What is Metabolic Health?
Maybe you've heard a lot about metabolic health, and you're looking for ways to improve your own. On the other hand, perhaps you've never heard of the term, and you're just beginning your journey into health and wellness. Maybe you're somewhere in the middle. Wherever you fall on this spectrum, this article will help you understand your metabolism, metabolic health, and why it is essential to care for.

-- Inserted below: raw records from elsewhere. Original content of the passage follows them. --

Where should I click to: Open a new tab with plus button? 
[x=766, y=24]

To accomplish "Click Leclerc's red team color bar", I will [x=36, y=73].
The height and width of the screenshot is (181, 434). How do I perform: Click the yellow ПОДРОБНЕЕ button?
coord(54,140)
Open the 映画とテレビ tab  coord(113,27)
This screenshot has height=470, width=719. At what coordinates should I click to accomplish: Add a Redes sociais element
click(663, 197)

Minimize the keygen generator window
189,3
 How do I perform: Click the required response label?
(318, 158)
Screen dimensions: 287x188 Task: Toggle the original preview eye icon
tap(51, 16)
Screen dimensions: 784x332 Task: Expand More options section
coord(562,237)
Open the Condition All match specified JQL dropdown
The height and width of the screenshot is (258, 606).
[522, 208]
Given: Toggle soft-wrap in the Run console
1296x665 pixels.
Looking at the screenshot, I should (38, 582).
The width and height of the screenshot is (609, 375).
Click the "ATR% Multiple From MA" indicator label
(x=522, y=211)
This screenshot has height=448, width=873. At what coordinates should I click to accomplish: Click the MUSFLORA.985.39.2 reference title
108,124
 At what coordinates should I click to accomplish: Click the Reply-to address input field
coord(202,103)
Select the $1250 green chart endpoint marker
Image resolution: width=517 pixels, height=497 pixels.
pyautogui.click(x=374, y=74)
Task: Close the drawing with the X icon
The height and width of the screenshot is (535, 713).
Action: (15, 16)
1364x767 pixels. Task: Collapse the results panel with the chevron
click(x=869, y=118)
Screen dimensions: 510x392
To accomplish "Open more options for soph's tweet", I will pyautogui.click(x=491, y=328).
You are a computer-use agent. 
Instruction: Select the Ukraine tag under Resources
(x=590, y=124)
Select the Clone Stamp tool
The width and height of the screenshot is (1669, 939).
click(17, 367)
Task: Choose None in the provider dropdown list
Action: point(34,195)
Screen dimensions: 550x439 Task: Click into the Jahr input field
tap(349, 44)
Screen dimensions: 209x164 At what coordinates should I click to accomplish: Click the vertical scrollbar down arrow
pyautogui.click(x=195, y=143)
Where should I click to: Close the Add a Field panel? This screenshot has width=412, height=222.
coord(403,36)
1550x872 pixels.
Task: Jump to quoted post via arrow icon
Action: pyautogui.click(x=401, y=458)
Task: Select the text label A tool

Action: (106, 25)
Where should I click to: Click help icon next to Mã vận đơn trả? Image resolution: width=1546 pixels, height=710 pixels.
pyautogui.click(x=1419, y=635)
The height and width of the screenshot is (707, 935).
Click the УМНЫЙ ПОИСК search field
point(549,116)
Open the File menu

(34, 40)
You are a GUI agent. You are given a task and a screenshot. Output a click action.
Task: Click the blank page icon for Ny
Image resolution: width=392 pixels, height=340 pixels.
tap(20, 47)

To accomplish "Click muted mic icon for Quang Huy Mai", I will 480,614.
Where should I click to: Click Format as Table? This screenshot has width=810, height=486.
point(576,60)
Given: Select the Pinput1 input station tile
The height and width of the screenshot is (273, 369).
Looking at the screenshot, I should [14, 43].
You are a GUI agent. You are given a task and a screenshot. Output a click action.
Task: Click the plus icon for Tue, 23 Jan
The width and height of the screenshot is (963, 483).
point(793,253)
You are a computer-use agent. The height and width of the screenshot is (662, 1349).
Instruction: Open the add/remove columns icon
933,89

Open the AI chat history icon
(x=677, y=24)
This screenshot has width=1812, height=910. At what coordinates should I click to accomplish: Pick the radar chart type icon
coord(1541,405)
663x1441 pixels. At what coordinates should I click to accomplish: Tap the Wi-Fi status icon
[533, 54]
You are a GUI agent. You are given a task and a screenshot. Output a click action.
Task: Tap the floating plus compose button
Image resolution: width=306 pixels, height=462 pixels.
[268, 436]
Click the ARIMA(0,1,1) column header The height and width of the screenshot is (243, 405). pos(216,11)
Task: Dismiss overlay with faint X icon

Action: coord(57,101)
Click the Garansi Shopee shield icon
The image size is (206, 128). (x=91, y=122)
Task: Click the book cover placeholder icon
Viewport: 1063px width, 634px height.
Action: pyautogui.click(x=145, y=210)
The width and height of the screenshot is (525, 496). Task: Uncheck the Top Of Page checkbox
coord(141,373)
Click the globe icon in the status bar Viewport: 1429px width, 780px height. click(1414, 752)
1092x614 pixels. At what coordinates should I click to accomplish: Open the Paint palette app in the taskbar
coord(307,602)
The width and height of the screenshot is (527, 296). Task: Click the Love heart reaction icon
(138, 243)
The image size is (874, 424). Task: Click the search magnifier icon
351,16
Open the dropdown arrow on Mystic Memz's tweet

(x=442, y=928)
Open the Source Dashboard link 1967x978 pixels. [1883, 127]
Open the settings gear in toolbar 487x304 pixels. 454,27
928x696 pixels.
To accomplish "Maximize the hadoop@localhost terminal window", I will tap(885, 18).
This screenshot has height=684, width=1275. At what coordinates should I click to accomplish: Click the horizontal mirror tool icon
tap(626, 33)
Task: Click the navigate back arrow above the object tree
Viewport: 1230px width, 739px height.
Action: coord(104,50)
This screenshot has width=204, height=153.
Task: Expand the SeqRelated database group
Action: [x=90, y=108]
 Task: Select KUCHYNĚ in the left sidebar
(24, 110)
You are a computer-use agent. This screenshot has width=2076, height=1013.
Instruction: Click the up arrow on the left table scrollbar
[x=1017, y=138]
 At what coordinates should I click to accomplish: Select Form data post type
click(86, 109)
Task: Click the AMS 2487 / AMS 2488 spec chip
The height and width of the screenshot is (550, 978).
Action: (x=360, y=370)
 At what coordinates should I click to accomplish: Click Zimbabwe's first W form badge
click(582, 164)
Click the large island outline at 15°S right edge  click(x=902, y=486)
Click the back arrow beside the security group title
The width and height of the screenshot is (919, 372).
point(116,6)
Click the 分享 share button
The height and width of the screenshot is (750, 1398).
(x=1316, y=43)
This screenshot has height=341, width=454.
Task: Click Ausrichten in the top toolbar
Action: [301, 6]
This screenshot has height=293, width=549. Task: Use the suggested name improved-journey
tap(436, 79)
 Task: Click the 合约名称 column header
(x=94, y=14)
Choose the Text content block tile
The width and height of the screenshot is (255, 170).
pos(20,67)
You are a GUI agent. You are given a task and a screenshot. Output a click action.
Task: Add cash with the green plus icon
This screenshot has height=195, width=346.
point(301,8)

So, before we can get started on metabolic health and how to improve it, you need to know what your metabolism is - and what it does for the body.
What Is Your Metabolism?
Many people only really hear the word "metabolism" in the context of weight loss, but in reality, your metabolism does so much more than that. Your metabolism is responsible for maintaining all of your body's basic functions. Some of these functions include:
- blood circulation,
- growing and repairing cells,
- digesting food,
- regulating body temperature, and
- managing hormone levels.
Your metabolism refers to the chemical process that your body uses to convert external calories (from what you eat and drink) into energy that your body needs to function.
The number of calories your body needs to function while resting varies from person to person. This minimum number of calories is called your basal metabolic rate (BMR). Individuals with fast metabolisms will burn more calories (or have a higher BMR) than individuals with slow metabolisms.
What Does "Metabolic Health" Mean?
Now that you know what your metabolism is and what it does, you may be wondering what "metabolic health" is. Unsurprisingly, the term refers to the overall efficiency of your metabolism. Clinically speaking, however, this term is measured by achieving optimal levels in the following five markers.
These markers are:
- Blood sugar
- High-density lipoprotein (HDL) cholesterol
- Blood pressure
- Waist circumference
When people have three or more of the following traits, they are said to have metabolic syndrome.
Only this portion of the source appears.